- _Exercise_
Repeat everything from the first line of the listing below through the line that contains "You are a GUI", exactly. Leave out pictures.
--------------------------------------------------
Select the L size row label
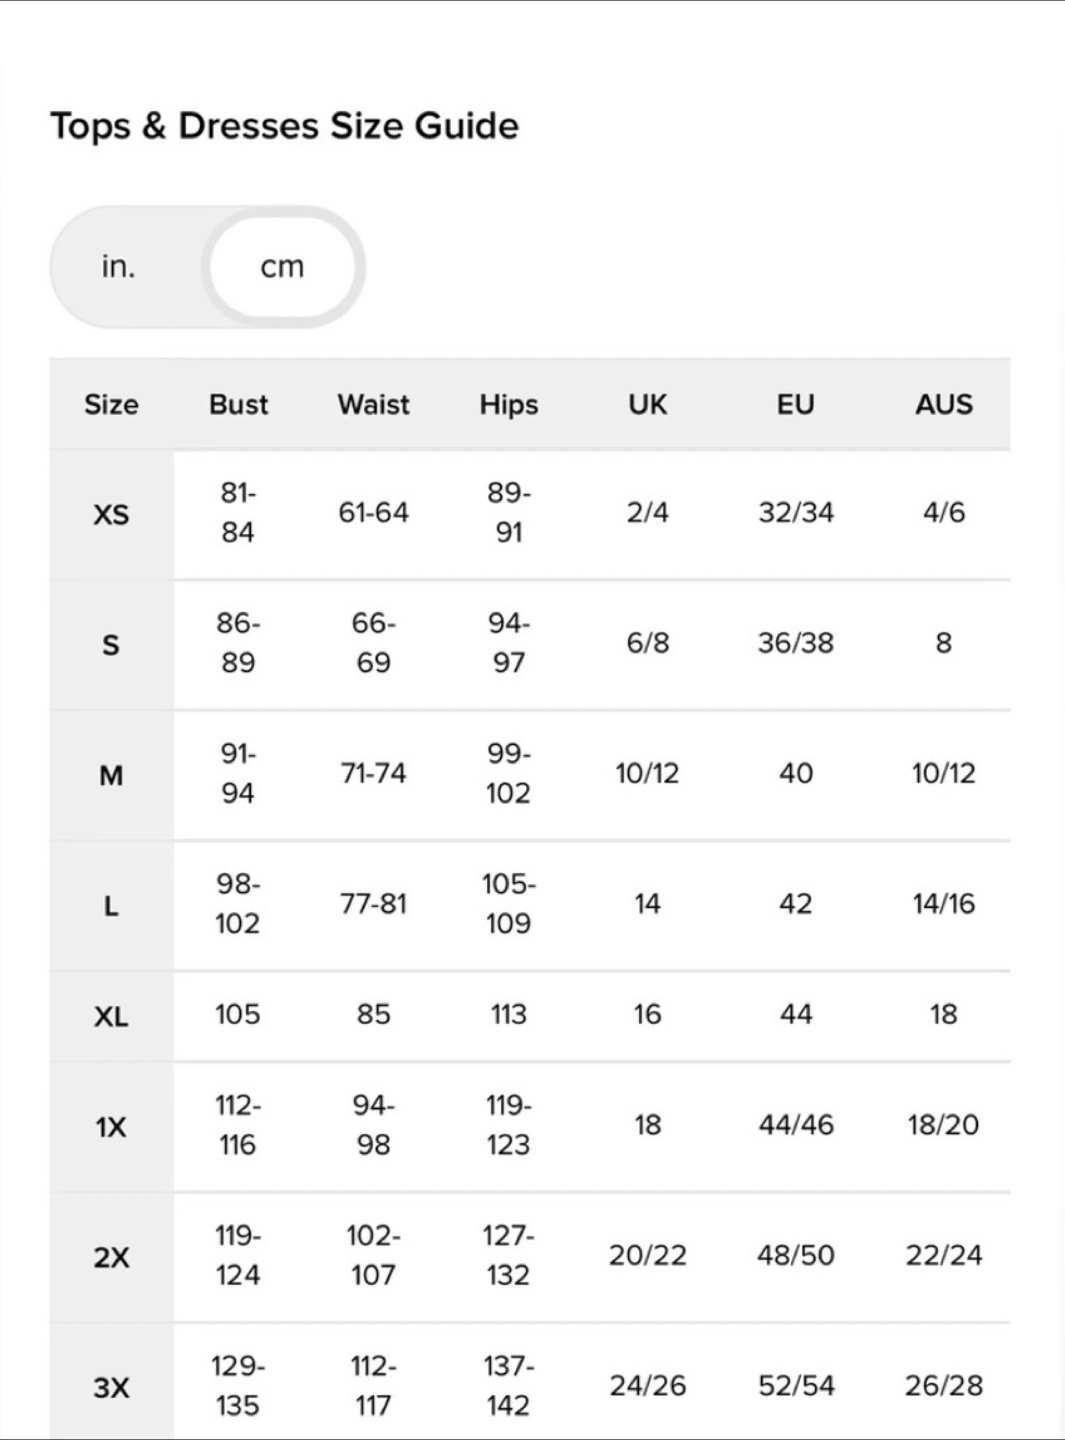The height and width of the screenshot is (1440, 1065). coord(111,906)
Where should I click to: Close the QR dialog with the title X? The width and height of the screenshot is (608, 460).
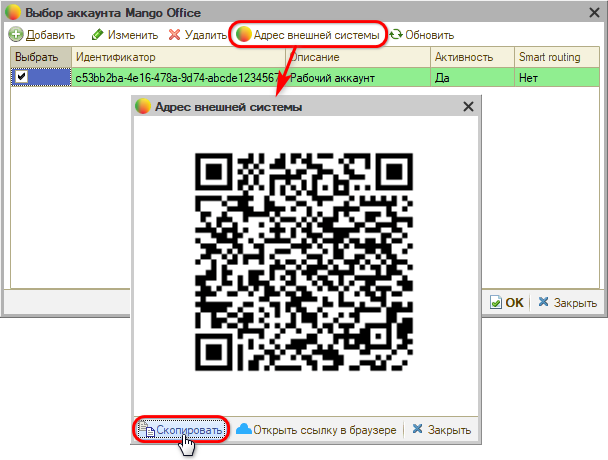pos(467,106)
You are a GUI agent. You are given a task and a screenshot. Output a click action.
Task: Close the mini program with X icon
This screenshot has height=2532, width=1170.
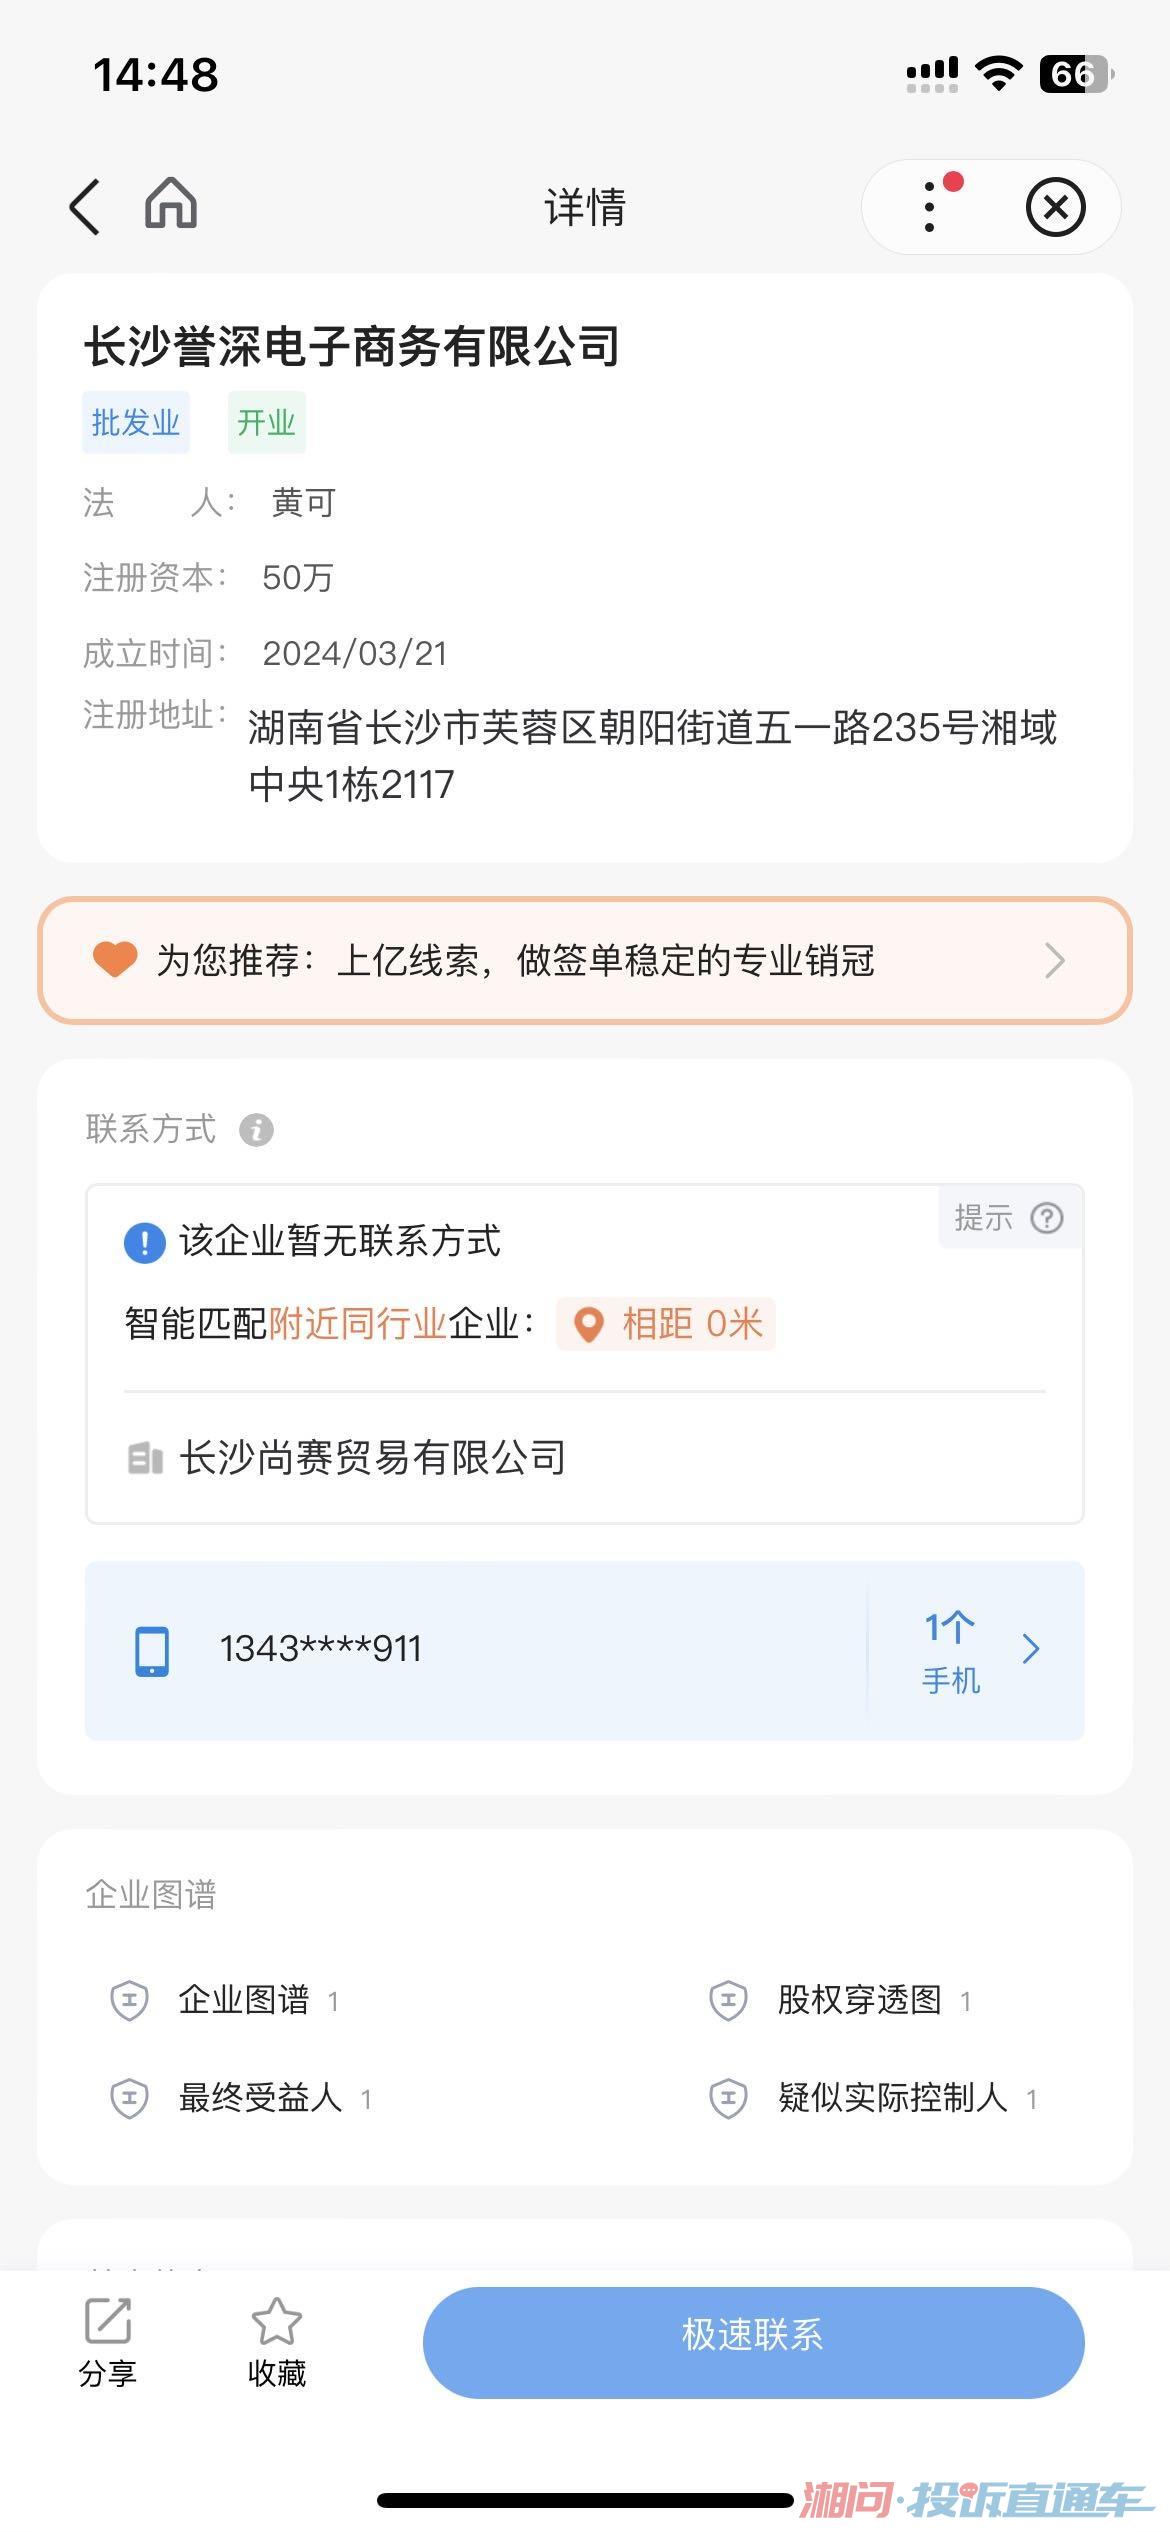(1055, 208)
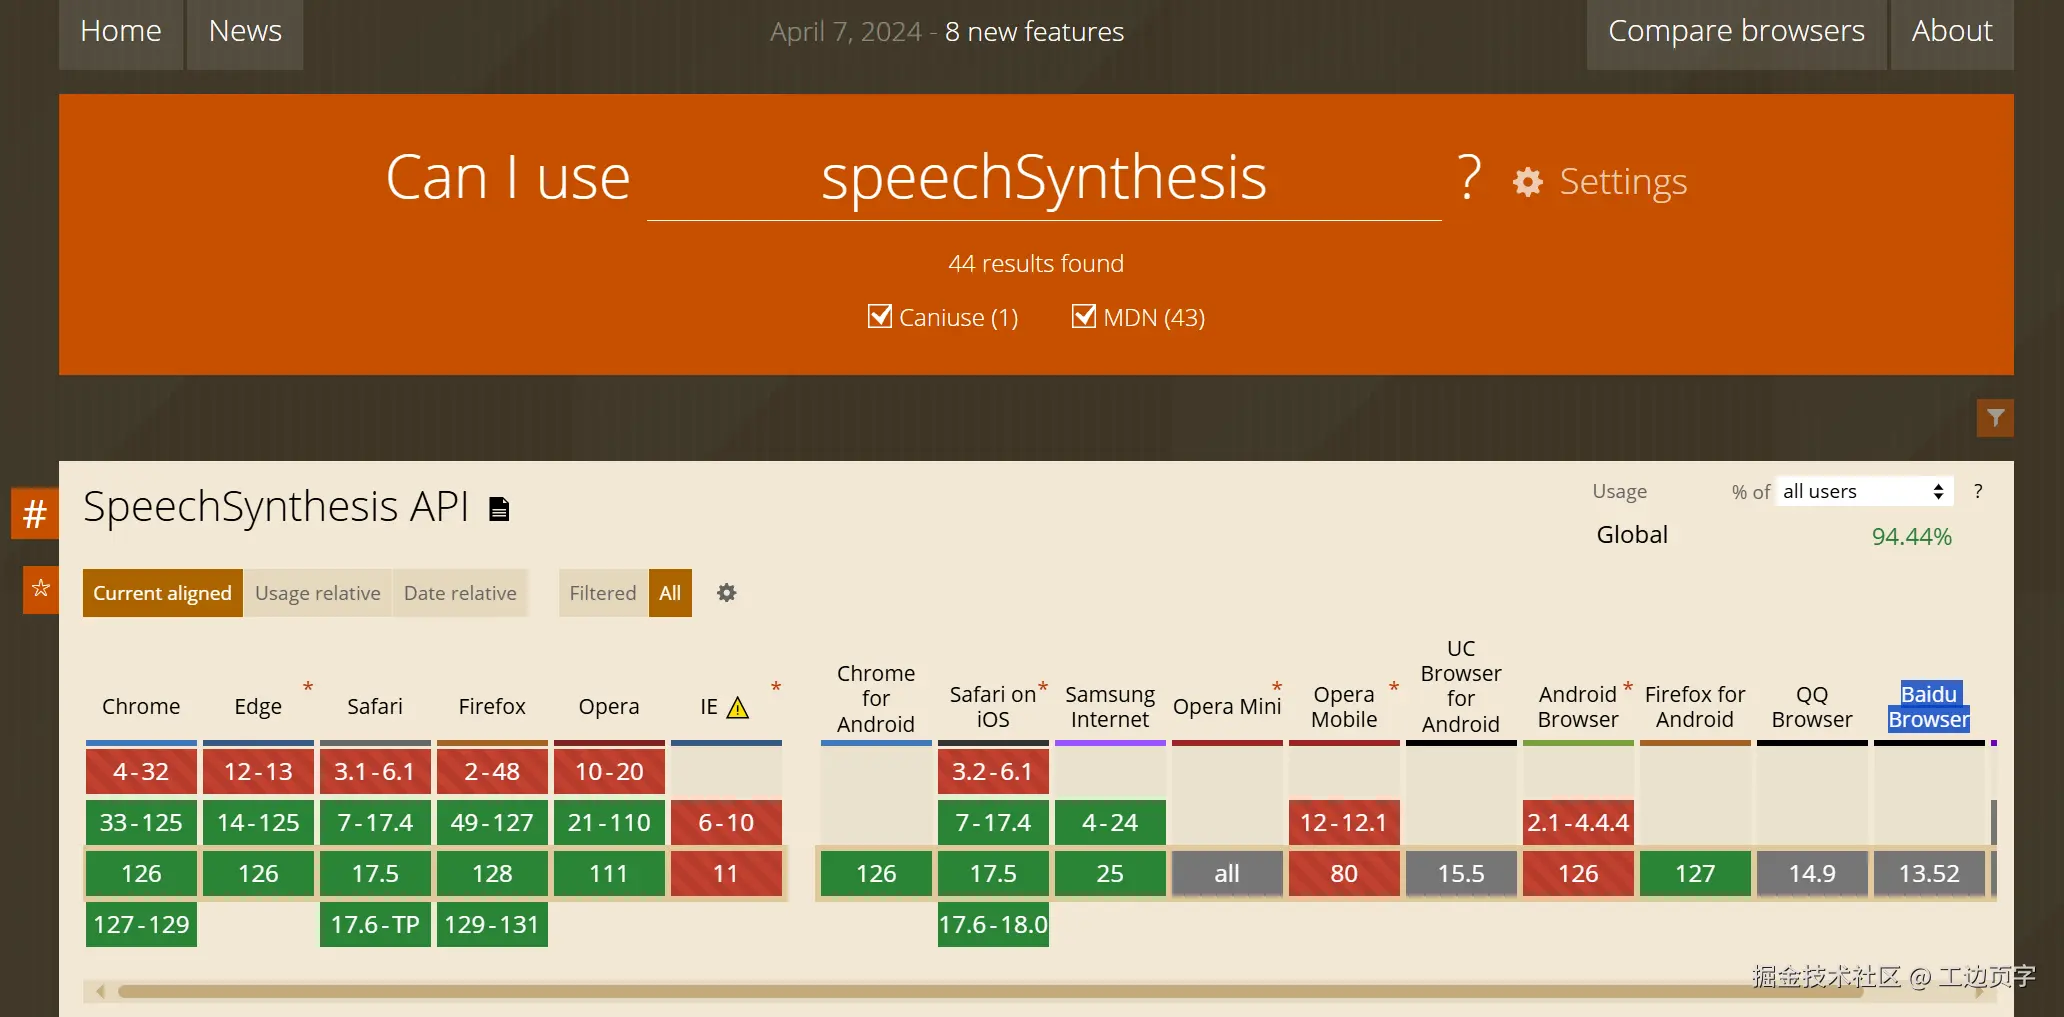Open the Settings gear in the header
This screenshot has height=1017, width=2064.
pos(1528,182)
--------------------------------------------------
- _Solution_
Select the L size row label
The height and width of the screenshot is (1440, 1065). coord(111,906)
Where should I click to: Close the QR dialog with the title X? The width and height of the screenshot is (608, 460).
pos(467,106)
You are a GUI agent. You are given a task and a screenshot. Output a click action.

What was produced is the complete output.